* Task statement: Copy nothing but the lines from the line with "Image resolution: width=1400" to the end of the records, retyped exactly. Pictures stay out.

[Screenshot grounding data]
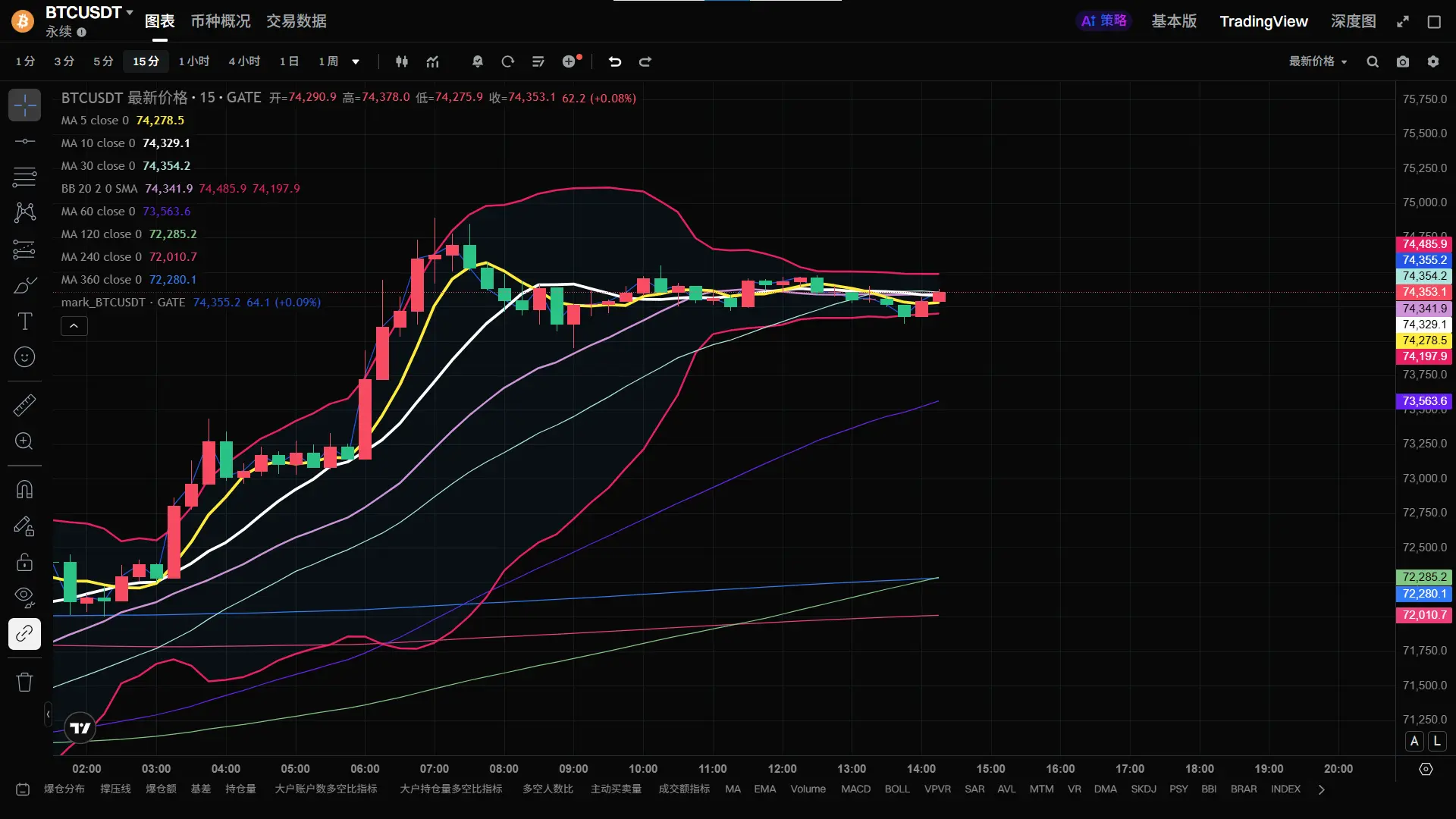1456x819 pixels.
Task: Select the ruler measure tool
Action: (24, 405)
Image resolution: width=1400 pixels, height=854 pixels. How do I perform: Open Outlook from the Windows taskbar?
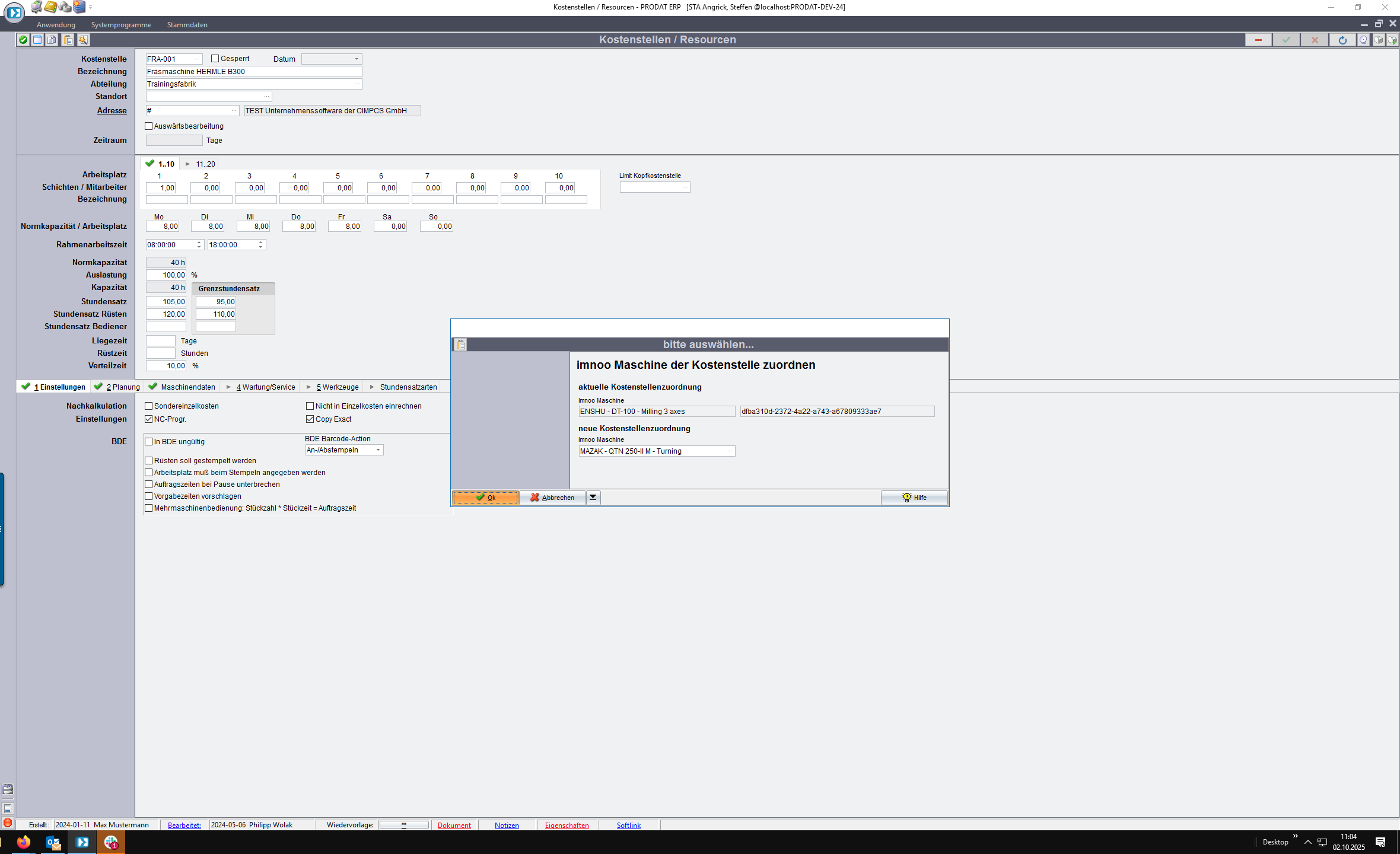pyautogui.click(x=53, y=842)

* Result of this task:
Image resolution: width=1400 pixels, height=854 pixels. How do I perform: Open Outlook from the Windows taskbar?
pyautogui.click(x=53, y=842)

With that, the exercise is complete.